La Pastèque d’Or
– Cap’tain, c’est pas du steak, c’te pastèque et j’crois bien que c’est la fin des zaricots…
– Je ne vous suis pas, Vigie : cette boîte de chili con carne en contenait pourtant assez un peu… et respectivement déjà beaucoup !
– Nan, j’voulais dire : nous z’aurions jamais dû faire l’ascension de la cucurbita-quoi géante, nous z’en verrons jamais l’bout ! Tout le reste de l’Equipage est mort !
– Ce ramassis d’incapables ? Un Equipage ? Nous n’en serions pas là si nous n’avions perdu L’Ecume des Jours et presque tous nos vieux compagnons de rapine dans cette course poursuite avec l’Armada Pourpre de Taouane, m****, sans blague ! Le menu fretin que nous avons recruté dans les parages de Javavava ne valait pas une Pésète !
– Et qu’allons-nous faire maintenant ? Nous n’avons plus rien à boire ni à manger ! Comment retourner à terre ?
– Retourner ? Si près du but !? Jamais ! Et puis m**** ! Je voudrais vous y voir, Vigie, à terre, de nouveau prêt à affronter le Grand Loa Jardinier, je suppose ? Ah ! Ah !
– Le temps de redescendre, je serai de toute façon déjà mort…
– Raison de plus pour continuer ! Et on y croit à cette Pastèque d’Or de tous nos malheurs de m**** ! « Dans ses graines d’Orichalque gît la Transparence du Monde et le Secret du Pays des Daurades », nous dit le Parchemin du Capitaine Lamarck… Le Secret du Pays des Daurades ! C’est pourtant limpide comme du cristal de roche, m**** !
– En attendant tout l’Or des Daurades, j’en ai ras-l’bol des poils urticants de cette tige qui n’en finit pas, des vrilles carnivores, des sucs hallucino-j’sais-pas-quoi et des nuages glacés dans lesquels nous « nageons » depuis trois jours entiers !
– Attention derrière vous ! Qu’est cette nouvelle loaterie ?!
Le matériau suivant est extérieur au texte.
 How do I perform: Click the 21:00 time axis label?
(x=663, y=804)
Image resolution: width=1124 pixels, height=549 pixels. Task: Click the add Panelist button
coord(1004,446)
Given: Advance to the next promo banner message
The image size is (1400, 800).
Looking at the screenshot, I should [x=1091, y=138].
Le Capitaine avait sorti son pistolet « deux-coups » de son écharpe de soie cramoisie et, le regard brillant, il le pointait maintenant vers son dernier Homme d’Equipage qui n’en menait subitement plus bien large. C’est alors que par une trouée dans les nuages un rai de lumière orangée comme l’après-midi d’un été du Pays Souleumatla se fraya un chemin jusqu’à la feuille où se trouvaient nos deux compères : la Vigie éblouie se couvrit les yeux d’une main et de l’autre main bégaya quelque chose comme :
– Cap’tain ! Là… Là ! C-c’est… C’est là t-tout près ! J’l’ai v-vu !
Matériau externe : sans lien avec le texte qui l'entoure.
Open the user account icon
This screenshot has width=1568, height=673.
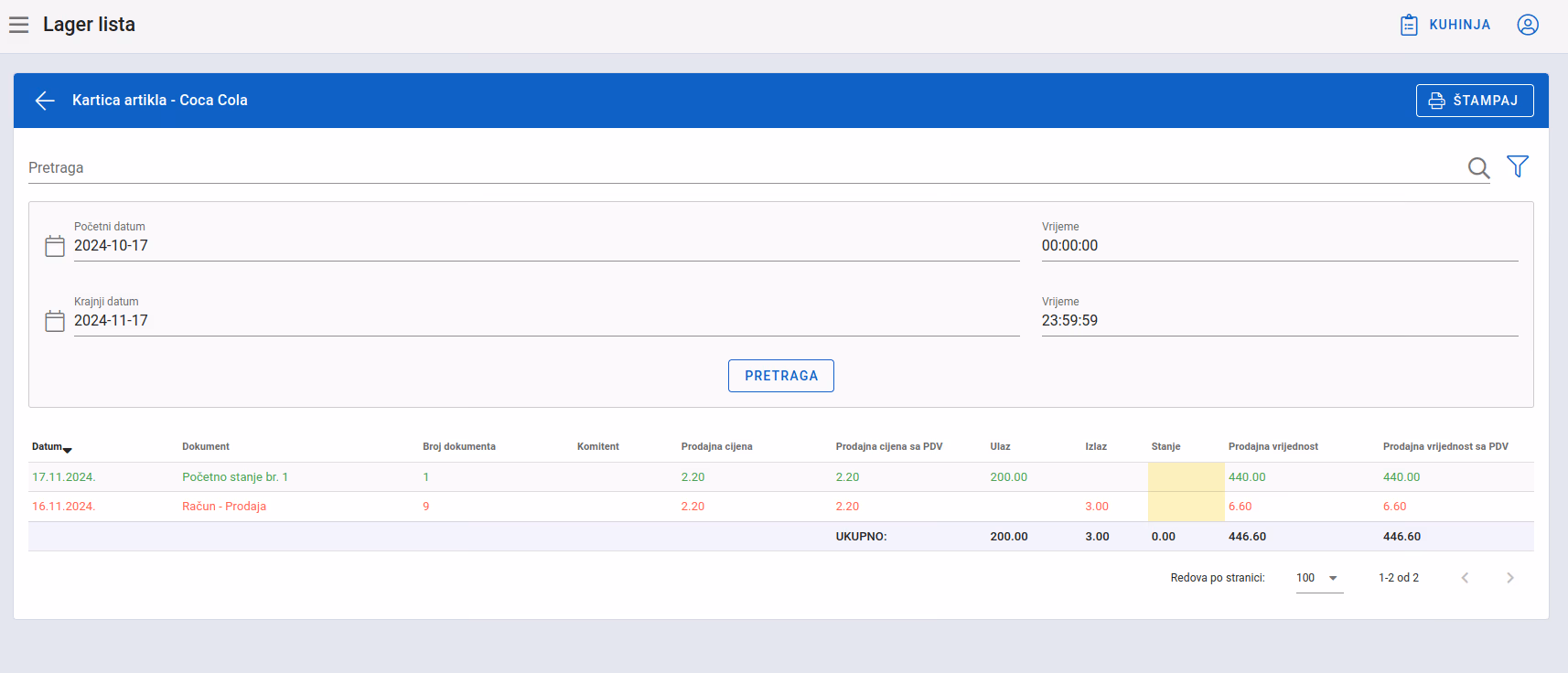pyautogui.click(x=1528, y=25)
Mais il n’eut le temps de le traduire en mots : sous l’impact de la grenaille de plomb, voilà que sa face de pastèque à oreilles de zèbre s’était volatilisée dans le champ brumeux de la vision du Capitaine Brain…
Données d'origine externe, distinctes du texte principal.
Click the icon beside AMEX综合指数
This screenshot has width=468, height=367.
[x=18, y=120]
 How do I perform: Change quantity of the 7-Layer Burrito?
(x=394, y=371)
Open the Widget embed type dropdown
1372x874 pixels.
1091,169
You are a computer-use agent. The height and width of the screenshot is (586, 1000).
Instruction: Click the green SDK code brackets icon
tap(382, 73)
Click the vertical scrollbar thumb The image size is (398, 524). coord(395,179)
– Vigie ? Vigie, où vous êtes-vous planqué !? Ne me dites pas que vous aussi vous renoncez ! Si près du but : regardez !… Oh, et puis m**** ! S’il ne doit en rester qu’un…

Et nul n’entendit plus parler de lui ; ceci dit, personne auparavant n’en avait eu non plus ouï dire : les nuages un instant entrouverts s’étaient refermés et une brume glaciale vint envelopper la feuille sur laquelle le Capitaine Brain se tenait.